Please find every line of the listing below where "size" occurs and copy it.

#### Extracted information ####

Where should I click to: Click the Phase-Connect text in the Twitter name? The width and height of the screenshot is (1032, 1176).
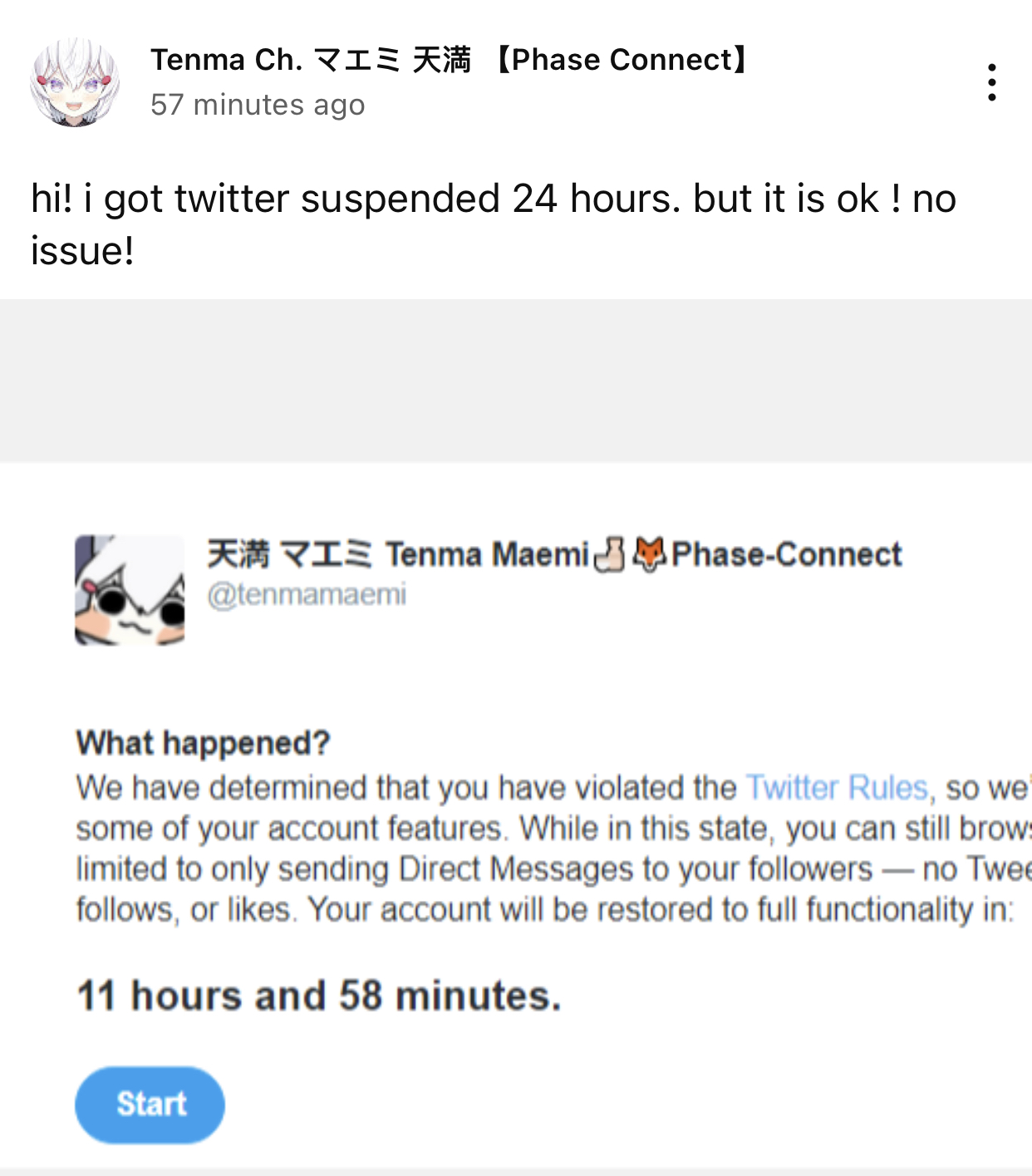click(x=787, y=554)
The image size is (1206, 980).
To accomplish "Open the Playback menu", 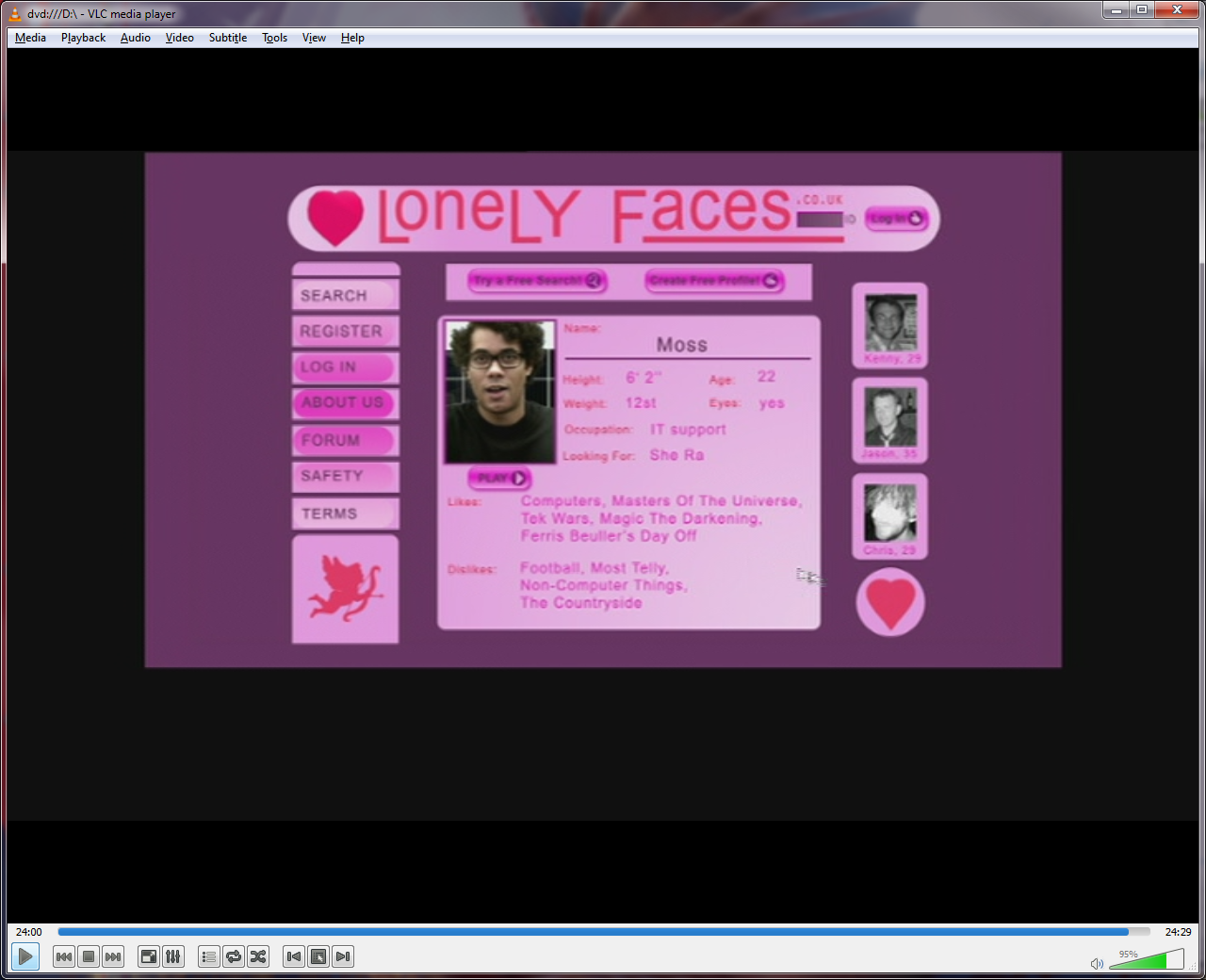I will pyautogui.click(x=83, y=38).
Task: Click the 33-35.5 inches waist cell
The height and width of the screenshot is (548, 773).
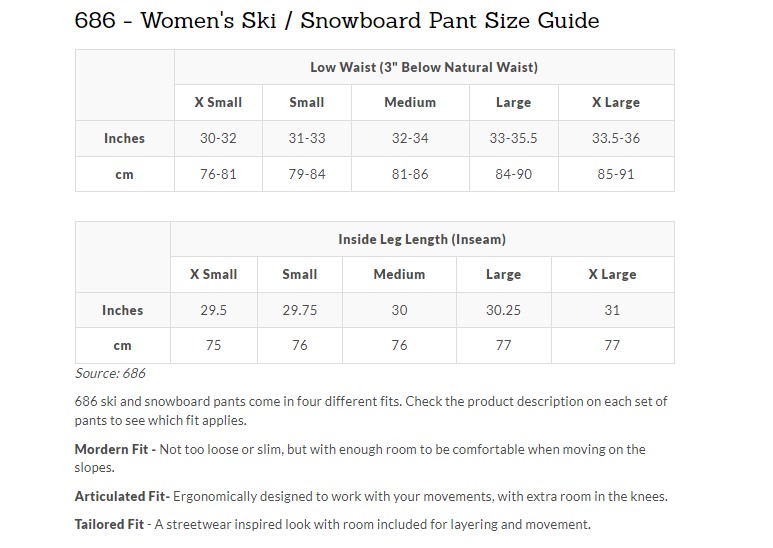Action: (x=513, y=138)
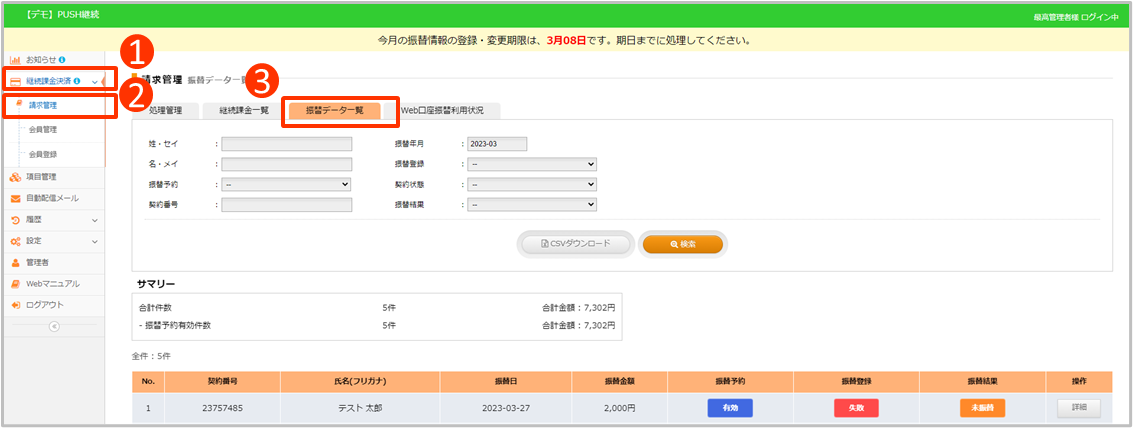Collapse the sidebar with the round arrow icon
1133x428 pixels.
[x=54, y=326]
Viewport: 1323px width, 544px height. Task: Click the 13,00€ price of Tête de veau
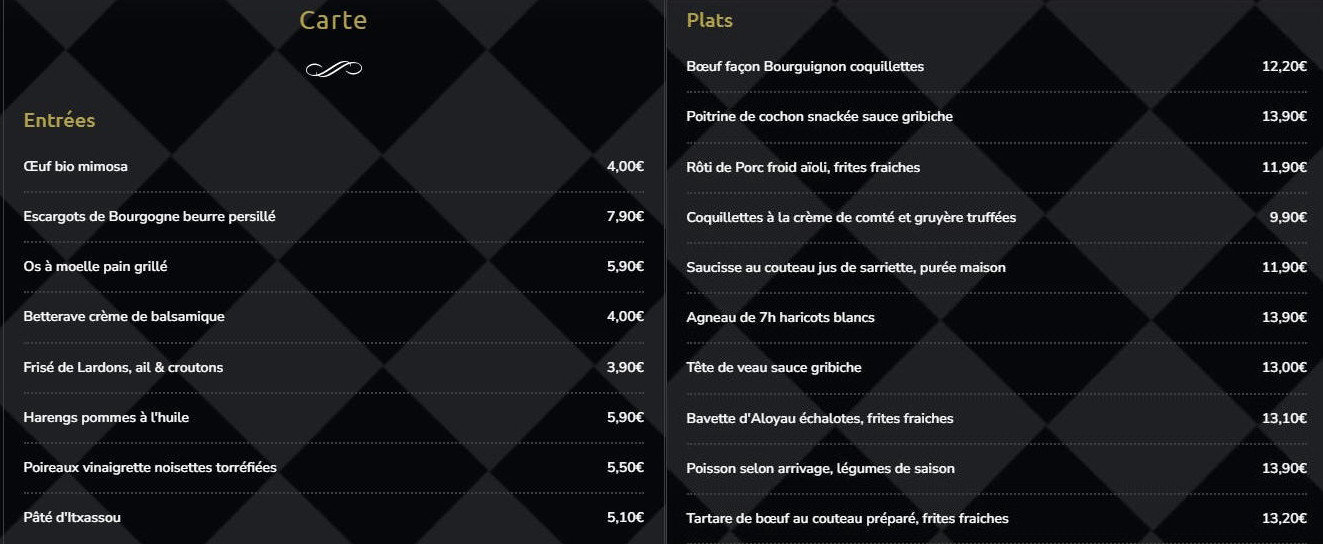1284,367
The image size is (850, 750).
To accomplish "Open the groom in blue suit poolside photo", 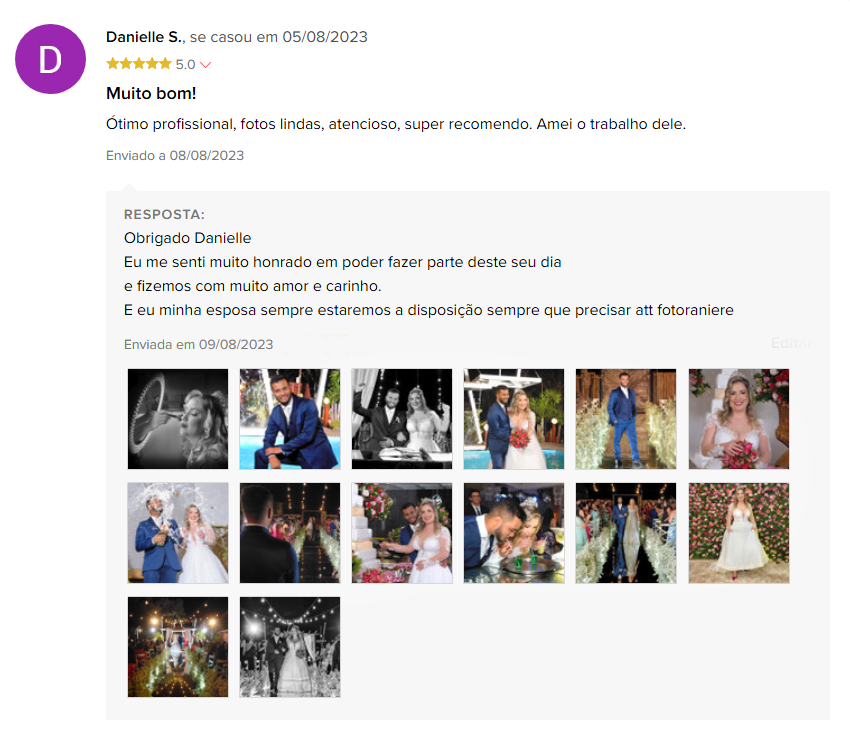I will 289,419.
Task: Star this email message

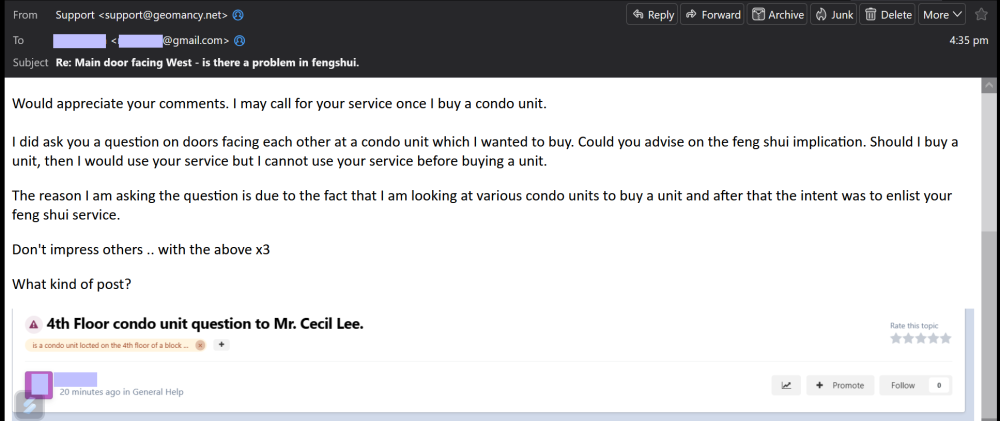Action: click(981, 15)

####

# Answer to this task
The image size is (1206, 980).
The image size is (850, 750).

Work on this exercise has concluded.